## [Activity]
Each line below needs to be duplicated without alteration.

## [Source data]
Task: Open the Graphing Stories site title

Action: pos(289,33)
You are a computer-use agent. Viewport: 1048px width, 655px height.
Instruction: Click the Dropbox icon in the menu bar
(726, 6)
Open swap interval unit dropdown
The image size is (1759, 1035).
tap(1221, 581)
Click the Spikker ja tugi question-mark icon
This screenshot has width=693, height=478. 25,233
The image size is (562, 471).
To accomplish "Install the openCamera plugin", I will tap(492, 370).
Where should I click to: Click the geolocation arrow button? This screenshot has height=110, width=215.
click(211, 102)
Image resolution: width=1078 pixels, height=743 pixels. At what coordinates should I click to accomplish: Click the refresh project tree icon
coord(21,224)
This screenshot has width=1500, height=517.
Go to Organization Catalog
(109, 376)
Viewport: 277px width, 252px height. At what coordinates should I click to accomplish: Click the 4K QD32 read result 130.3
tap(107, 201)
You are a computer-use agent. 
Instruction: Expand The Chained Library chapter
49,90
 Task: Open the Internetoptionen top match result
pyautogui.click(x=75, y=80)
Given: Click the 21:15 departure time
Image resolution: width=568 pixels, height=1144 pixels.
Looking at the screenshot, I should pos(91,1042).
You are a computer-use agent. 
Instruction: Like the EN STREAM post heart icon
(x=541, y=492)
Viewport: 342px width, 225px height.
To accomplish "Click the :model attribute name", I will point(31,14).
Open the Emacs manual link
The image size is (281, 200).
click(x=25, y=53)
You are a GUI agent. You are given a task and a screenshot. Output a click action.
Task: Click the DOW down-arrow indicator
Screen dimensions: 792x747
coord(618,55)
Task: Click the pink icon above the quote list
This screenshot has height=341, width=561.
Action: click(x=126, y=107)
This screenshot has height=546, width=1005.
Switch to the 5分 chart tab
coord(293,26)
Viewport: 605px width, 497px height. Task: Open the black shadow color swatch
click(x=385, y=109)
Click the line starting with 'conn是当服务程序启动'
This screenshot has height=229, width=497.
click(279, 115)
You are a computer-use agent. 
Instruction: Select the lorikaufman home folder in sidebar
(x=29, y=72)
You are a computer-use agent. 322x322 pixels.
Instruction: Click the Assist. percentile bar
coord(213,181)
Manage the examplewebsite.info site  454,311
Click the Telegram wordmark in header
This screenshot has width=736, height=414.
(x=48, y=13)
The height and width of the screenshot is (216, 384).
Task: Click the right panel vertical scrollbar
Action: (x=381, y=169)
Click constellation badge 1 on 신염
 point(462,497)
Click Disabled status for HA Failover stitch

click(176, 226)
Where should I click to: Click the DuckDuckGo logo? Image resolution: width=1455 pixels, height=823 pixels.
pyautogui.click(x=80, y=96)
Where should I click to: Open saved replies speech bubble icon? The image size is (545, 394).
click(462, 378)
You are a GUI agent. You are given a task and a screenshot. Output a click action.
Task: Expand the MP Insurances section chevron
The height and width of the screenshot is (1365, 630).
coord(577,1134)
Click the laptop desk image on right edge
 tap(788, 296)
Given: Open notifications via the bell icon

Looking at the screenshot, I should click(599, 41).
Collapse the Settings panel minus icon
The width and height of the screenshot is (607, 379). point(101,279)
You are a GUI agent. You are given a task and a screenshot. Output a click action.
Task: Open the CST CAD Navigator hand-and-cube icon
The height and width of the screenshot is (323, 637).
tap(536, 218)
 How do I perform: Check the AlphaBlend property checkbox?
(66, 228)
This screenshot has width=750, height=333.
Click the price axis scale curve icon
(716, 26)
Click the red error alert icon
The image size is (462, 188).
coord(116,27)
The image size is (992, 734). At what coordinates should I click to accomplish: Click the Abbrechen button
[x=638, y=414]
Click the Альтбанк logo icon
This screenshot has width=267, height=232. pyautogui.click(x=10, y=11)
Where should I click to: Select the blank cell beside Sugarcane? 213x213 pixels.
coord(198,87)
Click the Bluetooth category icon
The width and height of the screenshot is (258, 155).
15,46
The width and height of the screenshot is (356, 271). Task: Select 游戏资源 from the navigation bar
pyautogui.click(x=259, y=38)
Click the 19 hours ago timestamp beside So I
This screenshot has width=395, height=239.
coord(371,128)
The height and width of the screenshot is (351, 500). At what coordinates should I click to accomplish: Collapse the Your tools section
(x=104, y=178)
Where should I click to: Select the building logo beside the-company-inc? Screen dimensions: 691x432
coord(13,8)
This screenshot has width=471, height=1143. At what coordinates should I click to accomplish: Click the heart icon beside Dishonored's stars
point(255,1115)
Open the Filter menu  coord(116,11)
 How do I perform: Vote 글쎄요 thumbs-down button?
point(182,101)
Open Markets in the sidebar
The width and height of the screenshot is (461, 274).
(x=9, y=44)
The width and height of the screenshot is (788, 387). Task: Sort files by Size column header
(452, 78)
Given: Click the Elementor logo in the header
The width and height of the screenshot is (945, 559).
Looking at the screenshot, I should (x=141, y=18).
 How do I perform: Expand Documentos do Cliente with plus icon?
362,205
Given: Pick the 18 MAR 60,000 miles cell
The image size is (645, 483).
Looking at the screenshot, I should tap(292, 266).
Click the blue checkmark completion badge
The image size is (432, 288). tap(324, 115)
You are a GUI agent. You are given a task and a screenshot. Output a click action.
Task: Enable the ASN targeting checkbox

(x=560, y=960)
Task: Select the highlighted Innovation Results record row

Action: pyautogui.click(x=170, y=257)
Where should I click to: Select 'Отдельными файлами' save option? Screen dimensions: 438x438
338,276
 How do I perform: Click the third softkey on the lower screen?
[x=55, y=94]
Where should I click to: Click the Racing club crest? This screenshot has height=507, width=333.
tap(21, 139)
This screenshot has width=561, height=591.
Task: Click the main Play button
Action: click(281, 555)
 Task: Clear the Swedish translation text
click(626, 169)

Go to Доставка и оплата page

## [Result below]
Task: Open the Graphing Stories site title

Action: pos(289,33)
You are a computer-use agent. Viewport: 1048px width, 655px height.
Instruction: Click the Dropbox icon in the menu bar
(726, 6)
Open swap interval unit dropdown
The image size is (1759, 1035).
tap(1221, 581)
Click the Spikker ja tugi question-mark icon
This screenshot has width=693, height=478. 25,233
The image size is (562, 471).
To accomplish "Install the openCamera plugin", I will tap(492, 370).
Where should I click to: Click the geolocation arrow button? This screenshot has height=110, width=215.
click(211, 102)
Image resolution: width=1078 pixels, height=743 pixels. At what coordinates should I click to accomplish: Click the refresh project tree icon
coord(21,224)
This screenshot has width=1500, height=517.
Go to Organization Catalog
(109, 376)
Viewport: 277px width, 252px height. At what coordinates should I click to accomplish: Click the 4K QD32 read result 130.3
tap(107, 201)
You are a computer-use agent. 
Instruction: Expand The Chained Library chapter
49,90
 Task: Open the Internetoptionen top match result
pyautogui.click(x=75, y=80)
Given: Click the 21:15 departure time
Image resolution: width=568 pixels, height=1144 pixels.
Looking at the screenshot, I should pos(91,1042).
You are a computer-use agent. 
Instruction: Like the EN STREAM post heart icon
(x=541, y=492)
Viewport: 342px width, 225px height.
To accomplish "Click the :model attribute name", I will point(31,14).
Open the Emacs manual link
The image size is (281, 200).
click(x=25, y=53)
You are a GUI agent. You are given a task and a screenshot. Output a click action.
Task: Click the DOW down-arrow indicator
Screen dimensions: 792x747
coord(618,55)
Task: Click the pink icon above the quote list
This screenshot has height=341, width=561.
Action: click(x=126, y=107)
This screenshot has height=546, width=1005.
Switch to the 5分 chart tab
coord(293,26)
Viewport: 605px width, 497px height. Task: Open the black shadow color swatch
click(x=385, y=109)
Click the line starting with 'conn是当服务程序启动'
This screenshot has height=229, width=497.
click(279, 115)
You are a computer-use agent. 
Instruction: Select the lorikaufman home folder in sidebar
(x=29, y=72)
You are a computer-use agent. 322x322 pixels.
Instruction: Click the Assist. percentile bar
coord(213,181)
Manage the examplewebsite.info site  454,311
Click the Telegram wordmark in header
This screenshot has width=736, height=414.
(x=48, y=13)
The height and width of the screenshot is (216, 384).
Task: Click the right panel vertical scrollbar
Action: (x=381, y=169)
Click constellation badge 1 on 신염
 point(462,497)
Click Disabled status for HA Failover stitch

click(176, 226)
Where should I click to: Click the DuckDuckGo logo? Image resolution: width=1455 pixels, height=823 pixels.
pyautogui.click(x=80, y=96)
Where should I click to: Open saved replies speech bubble icon? The image size is (545, 394).
click(462, 378)
You are a GUI agent. You are given a task and a screenshot. Output a click action.
Task: Expand the MP Insurances section chevron
The height and width of the screenshot is (1365, 630).
coord(577,1134)
Click the laptop desk image on right edge
 tap(788, 296)
Given: Open notifications via the bell icon

Looking at the screenshot, I should click(599, 41).
Collapse the Settings panel minus icon
The width and height of the screenshot is (607, 379). point(101,279)
You are a GUI agent. You are given a task and a screenshot. Output a click action.
Task: Open the CST CAD Navigator hand-and-cube icon
The height and width of the screenshot is (323, 637).
tap(536, 218)
 How do I perform: Check the AlphaBlend property checkbox?
(66, 228)
This screenshot has width=750, height=333.
Click the price axis scale curve icon
(716, 26)
Click the red error alert icon
The image size is (462, 188).
coord(116,27)
The image size is (992, 734). At what coordinates should I click to accomplish: Click the Abbrechen button
[x=638, y=414]
Click the Альтбанк logo icon
This screenshot has width=267, height=232. pyautogui.click(x=10, y=11)
Where should I click to: Select the blank cell beside Sugarcane? 213x213 pixels.
coord(198,87)
Click the Bluetooth category icon
The width and height of the screenshot is (258, 155).
15,46
The width and height of the screenshot is (356, 271). Task: Select 游戏资源 from the navigation bar
pyautogui.click(x=259, y=38)
Click the 19 hours ago timestamp beside So I
This screenshot has width=395, height=239.
coord(371,128)
The height and width of the screenshot is (351, 500). At what coordinates should I click to accomplish: Collapse the Your tools section
(x=104, y=178)
Where should I click to: Select the building logo beside the-company-inc? Screen dimensions: 691x432
coord(13,8)
This screenshot has width=471, height=1143. At what coordinates should I click to accomplish: Click the heart icon beside Dishonored's stars
point(255,1115)
Open the Filter menu  coord(116,11)
 How do I perform: Vote 글쎄요 thumbs-down button?
point(182,101)
Open Markets in the sidebar
The width and height of the screenshot is (461, 274).
(x=9, y=44)
The width and height of the screenshot is (788, 387). Task: Sort files by Size column header
(452, 78)
Given: Click the Elementor logo in the header
The width and height of the screenshot is (945, 559).
Looking at the screenshot, I should (x=141, y=18).
 How do I perform: Expand Documentos do Cliente with plus icon?
362,205
Given: Pick the 18 MAR 60,000 miles cell
The image size is (645, 483).
Looking at the screenshot, I should tap(292, 266).
Click the blue checkmark completion badge
The image size is (432, 288). tap(324, 115)
You are a GUI agent. You are given a task and a screenshot. Output a click action.
Task: Enable the ASN targeting checkbox

(x=560, y=960)
Task: Select the highlighted Innovation Results record row

Action: pyautogui.click(x=170, y=257)
Where should I click to: Select 'Отдельными файлами' save option? Screen dimensions: 438x438
338,276
 How do I perform: Click the third softkey on the lower screen?
[x=55, y=94]
Where should I click to: Click the Racing club crest? This screenshot has height=507, width=333.
tap(21, 139)
This screenshot has width=561, height=591.
Task: Click the main Play button
Action: click(281, 555)
 Task: Clear the Swedish translation text
click(626, 169)

Go to Доставка и оплата page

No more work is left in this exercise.